The Pittsburgh & Allegheny Sports & Exhibition Authority owns the Steelers’ Heinz Field, the Pirates’ PNC Park and the Penguins’ PPG Paints Arena, as well as the city’s convention center and some infrastructure, such as parking garages and roads near sports facilities. As part of building and maintaining those properties, the sports authority has $585 million in municipal bond debt outstanding. The A rating is the bottom of three “strong” credit ratings S&P Ratings maintains. The A rating , like most other S&P scores, can be further rated a “plus,” “minus” or standalone. “We anticipate either cash on hand or debt service reserve may need to be tapped to meet debt service due in February 2021, unless there is further revenue growth in the coming months,” the agency wrote.
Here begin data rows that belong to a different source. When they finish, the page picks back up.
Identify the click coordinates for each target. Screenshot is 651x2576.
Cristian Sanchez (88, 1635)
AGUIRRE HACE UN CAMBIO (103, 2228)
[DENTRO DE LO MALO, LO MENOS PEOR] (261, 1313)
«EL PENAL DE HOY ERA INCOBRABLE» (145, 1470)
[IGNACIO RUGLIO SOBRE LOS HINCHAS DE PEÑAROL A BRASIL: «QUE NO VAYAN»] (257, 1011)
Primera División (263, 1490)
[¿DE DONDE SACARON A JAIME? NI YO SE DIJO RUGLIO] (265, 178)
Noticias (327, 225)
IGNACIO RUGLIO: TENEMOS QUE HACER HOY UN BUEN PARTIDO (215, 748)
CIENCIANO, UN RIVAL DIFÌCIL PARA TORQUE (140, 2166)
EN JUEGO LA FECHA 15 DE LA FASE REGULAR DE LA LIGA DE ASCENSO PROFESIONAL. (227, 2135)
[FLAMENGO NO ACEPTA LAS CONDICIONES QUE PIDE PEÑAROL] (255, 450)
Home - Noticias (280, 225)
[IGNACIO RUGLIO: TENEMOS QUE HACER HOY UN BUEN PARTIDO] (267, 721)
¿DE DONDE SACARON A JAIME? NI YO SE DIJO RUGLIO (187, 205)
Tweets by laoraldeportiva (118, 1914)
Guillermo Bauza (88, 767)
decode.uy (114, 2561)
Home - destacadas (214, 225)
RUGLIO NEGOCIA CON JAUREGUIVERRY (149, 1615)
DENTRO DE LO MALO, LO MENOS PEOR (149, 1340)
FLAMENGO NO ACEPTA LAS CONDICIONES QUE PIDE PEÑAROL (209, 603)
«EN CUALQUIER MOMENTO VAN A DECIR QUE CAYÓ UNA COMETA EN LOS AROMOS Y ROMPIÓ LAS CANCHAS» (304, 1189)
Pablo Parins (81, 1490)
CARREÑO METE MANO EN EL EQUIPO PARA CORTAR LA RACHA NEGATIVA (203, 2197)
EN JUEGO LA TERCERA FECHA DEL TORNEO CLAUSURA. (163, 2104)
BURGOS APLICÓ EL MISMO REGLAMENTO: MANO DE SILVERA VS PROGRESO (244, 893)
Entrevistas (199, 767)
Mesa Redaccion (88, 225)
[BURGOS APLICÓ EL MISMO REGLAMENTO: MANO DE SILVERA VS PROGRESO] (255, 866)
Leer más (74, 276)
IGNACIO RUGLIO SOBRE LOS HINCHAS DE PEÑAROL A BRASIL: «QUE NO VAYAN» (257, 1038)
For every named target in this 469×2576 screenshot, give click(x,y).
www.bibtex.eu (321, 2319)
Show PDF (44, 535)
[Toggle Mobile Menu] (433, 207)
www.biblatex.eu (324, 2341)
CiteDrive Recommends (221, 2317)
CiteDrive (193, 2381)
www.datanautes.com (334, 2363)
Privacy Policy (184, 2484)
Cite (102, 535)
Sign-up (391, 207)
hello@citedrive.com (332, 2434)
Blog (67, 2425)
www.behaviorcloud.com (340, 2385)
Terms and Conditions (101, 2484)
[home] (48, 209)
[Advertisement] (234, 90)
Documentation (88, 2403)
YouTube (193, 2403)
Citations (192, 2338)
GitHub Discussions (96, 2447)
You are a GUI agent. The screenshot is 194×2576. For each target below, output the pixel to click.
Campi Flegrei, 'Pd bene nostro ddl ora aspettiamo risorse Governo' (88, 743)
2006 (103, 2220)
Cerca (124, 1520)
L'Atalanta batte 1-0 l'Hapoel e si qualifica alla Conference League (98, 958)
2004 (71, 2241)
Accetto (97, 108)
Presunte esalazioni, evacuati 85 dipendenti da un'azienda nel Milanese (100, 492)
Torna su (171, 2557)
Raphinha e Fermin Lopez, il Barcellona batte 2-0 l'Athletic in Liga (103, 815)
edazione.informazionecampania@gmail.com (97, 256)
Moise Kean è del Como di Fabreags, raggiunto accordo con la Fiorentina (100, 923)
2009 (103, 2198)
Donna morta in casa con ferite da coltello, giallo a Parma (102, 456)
Pledged revenues supporting the sports authority’s bonds were down 59% year to date through September, to about $11.3 million, according to S&P. Based on earlier disclosures by the authority, revenue was on par with prior years in the first quarter of the year, then plunged starting in April. The bonds are initially backed by two hotel taxes of 5% and 2% on room transactions. With annual debt service of $54 million on the sports authority bonds, Pittsburgh will fall well short of what’s needed.
Yet according to a September report from the Allegheny Institute for Public Policy, while the sports stadiums are technically revenue-backed bonds that would default if tax revenue continues to drop, a series of side agreements with Pennsylvania means the pro teams’ home arenas will continue to have their debt paid on time. For PPG Paints Arena, the state signed a 2014 deal to pay the rink’s debt service if other revenues fall short. Similarly, any unmet balance in the football and baseball stadium payments gets covered by the state annually through another side deal. The net effect is that while other tax revenue-supported facilities in Pittsburgh have had budget cuts due to lower revenue, the sports facilities haven’t. “So, while parks, libraries, the zoo, the aviary and numerous other organizations took cuts, the [sports] debt allocation was unchanged,” economist Eric Montarti wrote in the Allegheny Institute analysis.
The bond rating’s downgrade doesn’t have an immediate effect on the Pittsburgh sports authority itself. A drop in the credit rating means those people owning the existing bonds will experience a drop in value. The sports authority would likely be affected by higher borrowing costs in the future, however. A 2017 study found that every notch of ratings downgrade cost issuers an average of six basis points (100 basis points equals one percentage point). A 12-basis-point shift would mean Pittsburgh paying $120,000 more in interest on a $100 million A-minus bond than it would pay on one rated A-plus.